However, while taking-the-top-berth was a priority, it certainly wasn't atop the precedence list. Bullet-point number one on that list was 'window-seat'! Hence, dad always used to purchase two lower-berth tickets; that way, we could each have a window seat.
While reading books and Archie-comics during long train-rides was fine, nothing was usually better than sitting by the open window and gazing at the scenery zooming past your face. But even the window-seats had a priority order among them. Actually, they still do.
I would convince my little brother that no matter where he sat, he would end up seeing the same things anyway!

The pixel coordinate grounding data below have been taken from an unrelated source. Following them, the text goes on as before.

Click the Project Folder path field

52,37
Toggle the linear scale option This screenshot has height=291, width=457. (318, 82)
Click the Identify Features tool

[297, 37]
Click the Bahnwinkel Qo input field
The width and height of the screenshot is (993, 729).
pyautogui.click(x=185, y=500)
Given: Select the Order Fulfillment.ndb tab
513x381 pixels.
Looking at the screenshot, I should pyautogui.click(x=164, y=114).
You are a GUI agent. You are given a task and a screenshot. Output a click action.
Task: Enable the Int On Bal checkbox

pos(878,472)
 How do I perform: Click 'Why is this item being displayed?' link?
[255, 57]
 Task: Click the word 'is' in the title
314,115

Invariably, it would result in a few punches thrown and the odd nail finding its way through the opponent's skin... But a red-faced mom would soon turn adjudicator, trying to restore normalcy and pry away fellow passengers' eyes which would remain fixed on us.

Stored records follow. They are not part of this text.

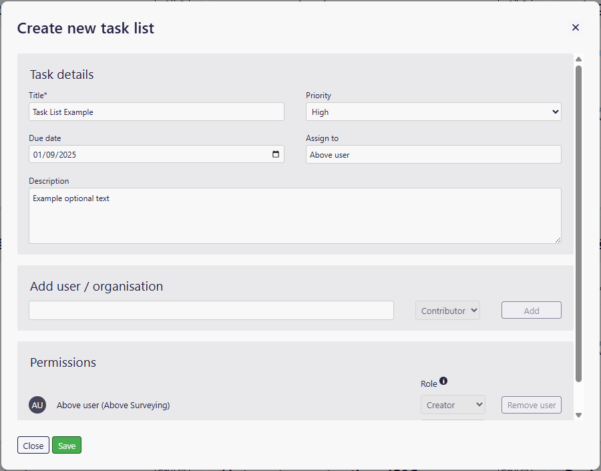601x471 pixels.
Task: Click the AU user avatar
Action: pos(37,405)
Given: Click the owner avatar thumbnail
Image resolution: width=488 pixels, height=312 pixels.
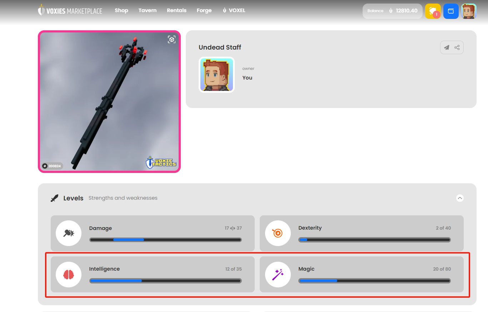Looking at the screenshot, I should (x=216, y=75).
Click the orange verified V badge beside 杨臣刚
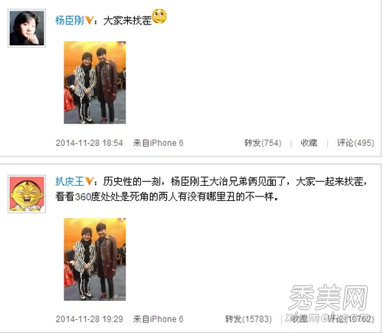 89,20
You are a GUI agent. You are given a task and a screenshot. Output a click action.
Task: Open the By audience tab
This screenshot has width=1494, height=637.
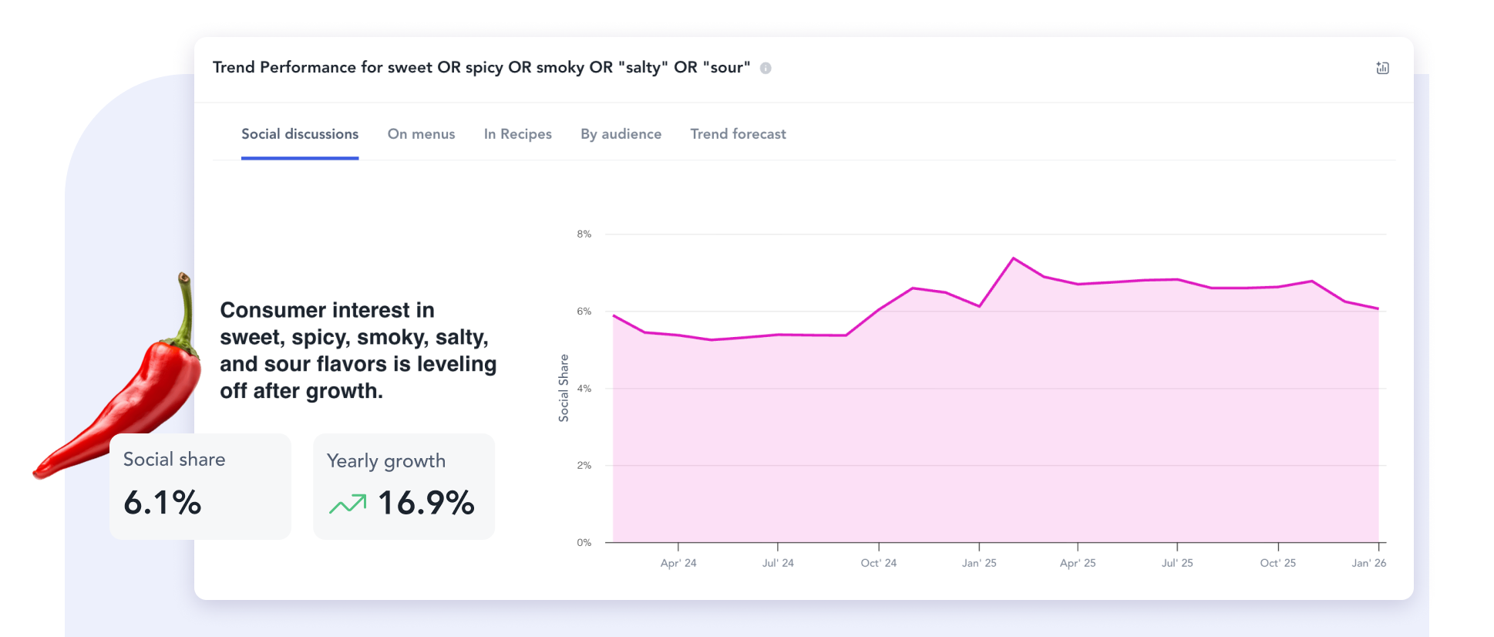tap(621, 134)
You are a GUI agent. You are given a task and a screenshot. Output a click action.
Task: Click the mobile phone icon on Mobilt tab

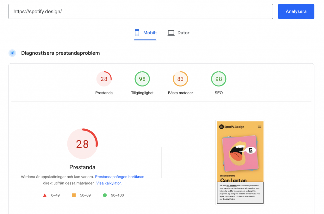coord(137,33)
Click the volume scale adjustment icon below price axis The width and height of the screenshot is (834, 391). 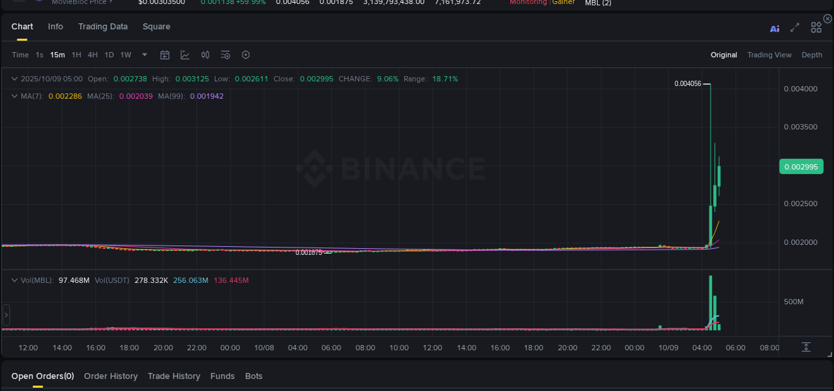coord(805,347)
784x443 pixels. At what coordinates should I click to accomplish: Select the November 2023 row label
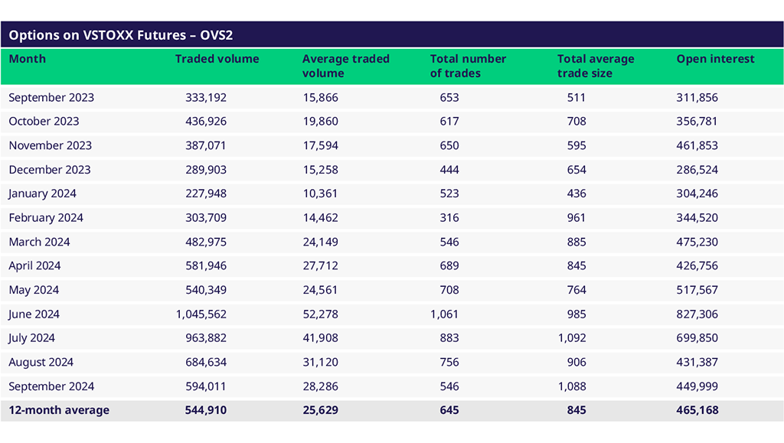(x=51, y=145)
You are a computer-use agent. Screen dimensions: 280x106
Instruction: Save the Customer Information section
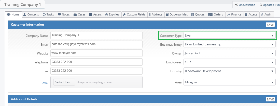pos(270,25)
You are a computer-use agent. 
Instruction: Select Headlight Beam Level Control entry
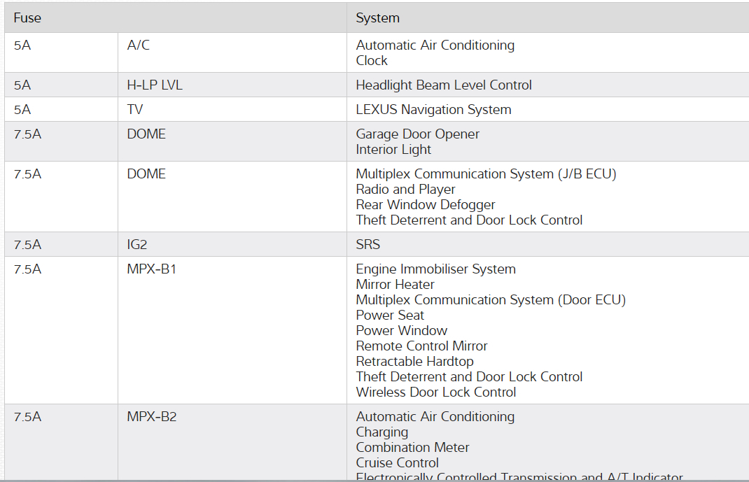(444, 85)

We would both want the window seat which would have us facing the direction of motion. Not only was the wind in your face this way (rather than blowing against the back of your head) but you always got to see things which were going to come. It is strange that even on this day, if I'm seated against the direction of movement, I turn my head around to see what is going to come although I am completely sure that I will see the same houses, poles, fields and trees if I continued staring ahead.
Somehow, human mentality has us wanting to see things which aren't here yet: it's like an achievement. We're not happy seeing things which are just outside our windows! No; we want to see ahead - in space and in time. We all, so desperately, want that one look into our futures to see how we're faring there.
It's all fine outside but we aren't happy. We want to see things which are yet to come.